Other symptoms to look out for if you suspect the development of chronic kidney disease include:
- Gastrointestinal issues such as nausea, vomiting, and appetite loss
- Chest pain or shortness of breath from the build-up of fluids
- Skin irritations such as pigmentation changes and unexplainable scratch marks
- Muscle issues such as twitching and cramping
- Cognitive decline (brain fog, decreased mental alertness)
- Chronic fatigue and widespread weakness
Is there treatment for renal damage caused by Lyme disease?
As mentioned above, the only treatment available for Lyme disease is antibiotics. Following this, lingering symptoms need to be treated separately and specifically for their severity. If kidney disease does develop because of Lyme disease infection, it will need to be treated separately but in conjunction with other symptoms and chronic ailments.

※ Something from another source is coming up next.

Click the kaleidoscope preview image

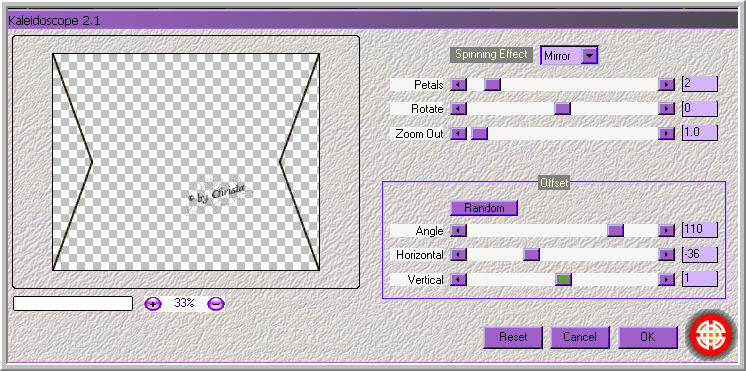click(x=186, y=162)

To control the symptoms and slow further damage to the kidneys, doctors may prescribe medications for:
- High blood pressure
- Bone health
- A low-protein diet
These medications all play a critical role in the restoration of the renal system, but each one will be specific to a patient’s needs and their level of kidney damage. In the worst cases, kidney disease can progress to a dangerous level. This is called end-stage kidney disease. In this case, treatment will come in the form of dialysis or a kidney transplant. These more serious treatments are done only in the worst cases to avoid complete kidney failure.
What should doctors look out for?
If you suspect your patient may be experiencing renal disfunction caused by Lyme disease, it’s important to get medical history and perform the necessary tests. Blood tests will allow you to determine if there is a build-up of any proteins or wastes in the bloodstream. A urine sample will give you a good idea of what is being excreted from the body and whether or not blood is present in the urinary system.
The best way to battle renal system issues caused by Lyme disease is to diagnose early and begin treatment immediately. The longer these problems are left without treatment, the harder to treat and more serious they become.